Más allá de Alcorcón. Nueva columna semanal de relatos de ficción: Fugado
Antonio vivía en un pequeño pueblo al pie de una montaña, donde las noches eran silenciosas y las estrellas brillaban con una intensidad que pocos lugares podían igualar. Estaba anocheciendo y, tras una larga jornada de trabajo, decidió relajarse tomando unas copas en el bar del pueblo. Una tras otra, las bebidas fueron vaciando su conciencia y, para cuando salió del bar, la noche ya había caído por completo y el mundo a su alrededor se tambaleaba.
El camino a casa le era un trayecto muy conocido, casi automático para él. Subió a su viejo coche y comenzó a conducir por la travesía que cruzaba el pueblo hacia las afueras. El alcohol nublaba su visión y sus reflejos, pero la costumbre y la imprudencia le hicieron pensar que podría manejar la embriaguez. De repente, un destello captó su atención. Eran unos faros, pero antes de que pudiera reaccionar, sintió un golpe seco y el sonido de algo golpeando el capó y el parabrisas.
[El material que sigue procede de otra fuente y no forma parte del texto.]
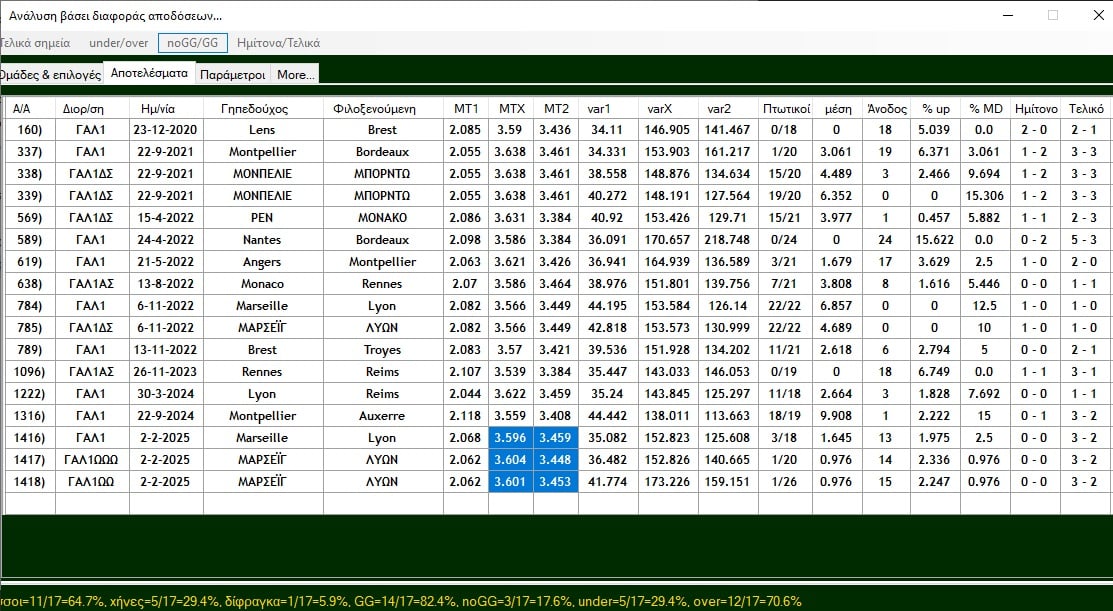Click the Τελικό column header
This screenshot has height=611, width=1113.
click(x=1086, y=108)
Antonio frenó bruscamente y el corazón le latía desbocado. Miró por el retrovisor y vio dos cuerpos inmóviles en la carretera: un anciano y un niño pequeño. El horror lo paralizó por unos segundos, pero el miedo a las consecuencias fue mayor. Puso el coche en marcha y se dio a la fuga, huyendo de la escena del accidente.
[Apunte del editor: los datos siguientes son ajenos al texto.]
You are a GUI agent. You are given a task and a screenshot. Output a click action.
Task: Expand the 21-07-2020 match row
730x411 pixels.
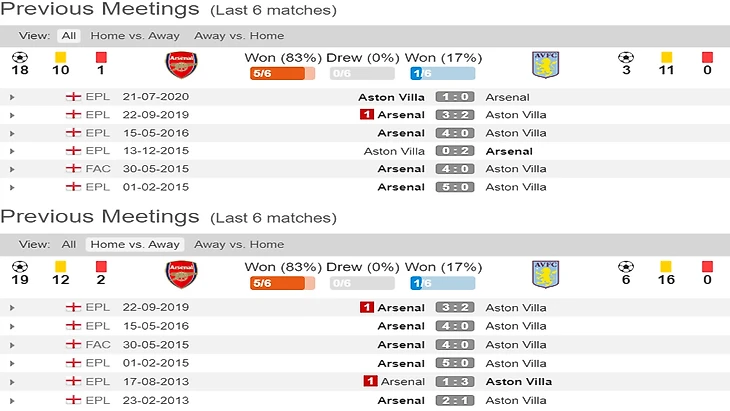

Los días siguientes fueron un infierno de remordimientos y paranoia. Antonio apenas podía dormir, temía que alguien lo hubiera visto o que la policía estuviera tras su pista. Pero, aunque extraño, no hubo ninguna noticia del accidente. El miedo inicial se transformó en una falsa sensación de alivio y siguió con su vida, intentando olvidar lo sucedido.
Sin embargo, cada vez que volvía a conducir, especialmente de noche, comenzaba a ver cosas. Al principio eran sombras fugaces en el límite de su visión periférica, destellos que desaparecían al mirarlos de frente. Luego, las visiones se volvieron más claras: el anciano y el niño, de pie al borde de la carretera, mirándolo con ojos vacíos y acusadores. No importaba a dónde fuera ni a qué hora del día condujera, ellos siempre estaban allí, observándolo.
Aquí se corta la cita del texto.